TASK
Repeat exactly the lines below that lie between the line with "Task: Expand the Inspector side panel" and the line with "Switch to the Crawl", counting both of those lines as part of the answer.

════════════════

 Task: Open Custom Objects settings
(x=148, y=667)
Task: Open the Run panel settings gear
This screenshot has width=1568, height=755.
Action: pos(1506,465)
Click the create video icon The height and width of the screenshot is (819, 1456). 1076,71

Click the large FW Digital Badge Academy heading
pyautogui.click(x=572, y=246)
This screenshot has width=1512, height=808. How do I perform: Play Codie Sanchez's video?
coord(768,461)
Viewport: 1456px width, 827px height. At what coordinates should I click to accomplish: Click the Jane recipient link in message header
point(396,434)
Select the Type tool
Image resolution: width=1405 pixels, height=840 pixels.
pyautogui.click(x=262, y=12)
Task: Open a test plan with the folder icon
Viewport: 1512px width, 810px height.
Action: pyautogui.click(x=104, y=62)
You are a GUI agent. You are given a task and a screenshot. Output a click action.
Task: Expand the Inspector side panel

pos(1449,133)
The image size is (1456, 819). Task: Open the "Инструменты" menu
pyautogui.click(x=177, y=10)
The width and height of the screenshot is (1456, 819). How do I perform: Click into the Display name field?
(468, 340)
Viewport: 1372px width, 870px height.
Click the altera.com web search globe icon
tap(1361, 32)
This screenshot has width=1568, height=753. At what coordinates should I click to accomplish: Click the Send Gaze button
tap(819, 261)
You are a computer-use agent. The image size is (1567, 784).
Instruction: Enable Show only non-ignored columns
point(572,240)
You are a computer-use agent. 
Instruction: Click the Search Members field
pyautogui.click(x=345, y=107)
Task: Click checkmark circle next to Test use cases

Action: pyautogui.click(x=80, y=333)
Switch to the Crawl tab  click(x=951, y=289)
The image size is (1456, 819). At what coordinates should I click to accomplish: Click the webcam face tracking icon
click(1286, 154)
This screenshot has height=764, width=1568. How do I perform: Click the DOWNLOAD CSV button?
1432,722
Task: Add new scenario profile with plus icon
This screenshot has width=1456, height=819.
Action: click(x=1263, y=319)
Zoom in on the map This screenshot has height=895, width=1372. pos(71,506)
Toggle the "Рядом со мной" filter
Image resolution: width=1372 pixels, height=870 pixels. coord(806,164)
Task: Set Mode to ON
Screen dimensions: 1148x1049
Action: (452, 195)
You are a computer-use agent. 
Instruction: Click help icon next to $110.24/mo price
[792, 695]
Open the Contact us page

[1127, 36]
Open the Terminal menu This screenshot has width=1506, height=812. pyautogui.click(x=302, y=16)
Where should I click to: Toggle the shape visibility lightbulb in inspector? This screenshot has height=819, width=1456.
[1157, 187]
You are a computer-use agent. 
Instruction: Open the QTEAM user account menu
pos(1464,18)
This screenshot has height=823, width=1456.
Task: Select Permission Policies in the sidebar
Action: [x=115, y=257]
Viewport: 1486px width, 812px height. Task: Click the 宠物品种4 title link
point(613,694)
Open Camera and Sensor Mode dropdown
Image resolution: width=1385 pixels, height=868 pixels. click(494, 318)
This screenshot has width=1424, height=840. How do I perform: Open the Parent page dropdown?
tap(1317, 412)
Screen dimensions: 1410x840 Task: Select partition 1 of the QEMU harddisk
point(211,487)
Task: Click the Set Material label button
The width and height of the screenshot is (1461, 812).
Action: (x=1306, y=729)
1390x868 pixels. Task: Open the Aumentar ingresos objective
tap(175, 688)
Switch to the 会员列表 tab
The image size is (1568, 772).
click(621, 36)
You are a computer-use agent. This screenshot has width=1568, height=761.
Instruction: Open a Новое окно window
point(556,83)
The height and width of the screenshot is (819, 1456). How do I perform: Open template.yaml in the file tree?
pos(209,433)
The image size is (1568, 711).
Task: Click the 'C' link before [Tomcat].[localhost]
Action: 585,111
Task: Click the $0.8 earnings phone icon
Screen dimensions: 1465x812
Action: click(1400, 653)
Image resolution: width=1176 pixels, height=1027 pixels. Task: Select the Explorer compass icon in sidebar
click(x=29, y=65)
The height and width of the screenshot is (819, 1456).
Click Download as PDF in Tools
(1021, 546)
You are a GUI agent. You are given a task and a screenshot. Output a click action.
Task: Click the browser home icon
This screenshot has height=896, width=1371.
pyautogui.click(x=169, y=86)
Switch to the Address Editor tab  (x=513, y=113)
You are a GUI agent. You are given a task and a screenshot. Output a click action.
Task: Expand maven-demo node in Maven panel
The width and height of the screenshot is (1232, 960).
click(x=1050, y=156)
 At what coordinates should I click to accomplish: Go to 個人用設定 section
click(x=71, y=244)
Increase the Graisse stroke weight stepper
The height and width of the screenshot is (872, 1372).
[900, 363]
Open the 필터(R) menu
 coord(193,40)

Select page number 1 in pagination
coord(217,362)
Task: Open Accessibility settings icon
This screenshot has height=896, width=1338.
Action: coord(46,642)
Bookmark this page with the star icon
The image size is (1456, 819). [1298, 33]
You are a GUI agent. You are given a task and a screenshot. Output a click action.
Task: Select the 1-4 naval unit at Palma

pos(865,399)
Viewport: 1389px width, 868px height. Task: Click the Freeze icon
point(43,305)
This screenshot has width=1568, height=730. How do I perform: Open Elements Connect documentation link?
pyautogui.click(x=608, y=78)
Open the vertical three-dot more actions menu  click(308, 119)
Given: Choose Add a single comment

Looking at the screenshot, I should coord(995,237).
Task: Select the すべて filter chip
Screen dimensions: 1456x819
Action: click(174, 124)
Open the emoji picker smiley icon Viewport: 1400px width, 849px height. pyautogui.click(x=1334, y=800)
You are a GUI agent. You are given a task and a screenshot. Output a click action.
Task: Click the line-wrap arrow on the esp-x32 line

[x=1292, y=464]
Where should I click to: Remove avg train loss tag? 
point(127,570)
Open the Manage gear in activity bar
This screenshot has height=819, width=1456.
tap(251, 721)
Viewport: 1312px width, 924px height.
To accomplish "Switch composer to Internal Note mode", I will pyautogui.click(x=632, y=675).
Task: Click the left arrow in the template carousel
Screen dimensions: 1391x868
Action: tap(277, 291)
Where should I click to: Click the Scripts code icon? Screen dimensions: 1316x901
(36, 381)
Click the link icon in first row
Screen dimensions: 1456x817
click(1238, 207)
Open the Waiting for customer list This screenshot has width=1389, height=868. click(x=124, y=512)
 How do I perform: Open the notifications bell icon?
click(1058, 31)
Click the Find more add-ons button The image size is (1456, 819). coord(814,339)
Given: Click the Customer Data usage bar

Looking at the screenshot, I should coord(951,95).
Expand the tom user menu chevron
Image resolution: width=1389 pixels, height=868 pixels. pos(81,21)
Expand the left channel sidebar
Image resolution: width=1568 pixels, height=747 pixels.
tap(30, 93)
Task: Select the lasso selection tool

════════════════

EXERCISE RESPONSE
Task: Expand the Inspector side panel

pos(1449,133)
The image size is (1456, 819). Task: Open the "Инструменты" menu
pyautogui.click(x=177, y=10)
The width and height of the screenshot is (1456, 819). How do I perform: Click into the Display name field?
(468, 340)
Viewport: 1372px width, 870px height.
Click the altera.com web search globe icon
tap(1361, 32)
This screenshot has width=1568, height=753. At what coordinates should I click to accomplish: Click the Send Gaze button
tap(819, 261)
You are a computer-use agent. The image size is (1567, 784).
Instruction: Enable Show only non-ignored columns
point(572,240)
You are a computer-use agent. 
Instruction: Click the Search Members field
pyautogui.click(x=345, y=107)
Task: Click checkmark circle next to Test use cases

Action: pyautogui.click(x=80, y=333)
Switch to the Crawl tab  click(x=951, y=289)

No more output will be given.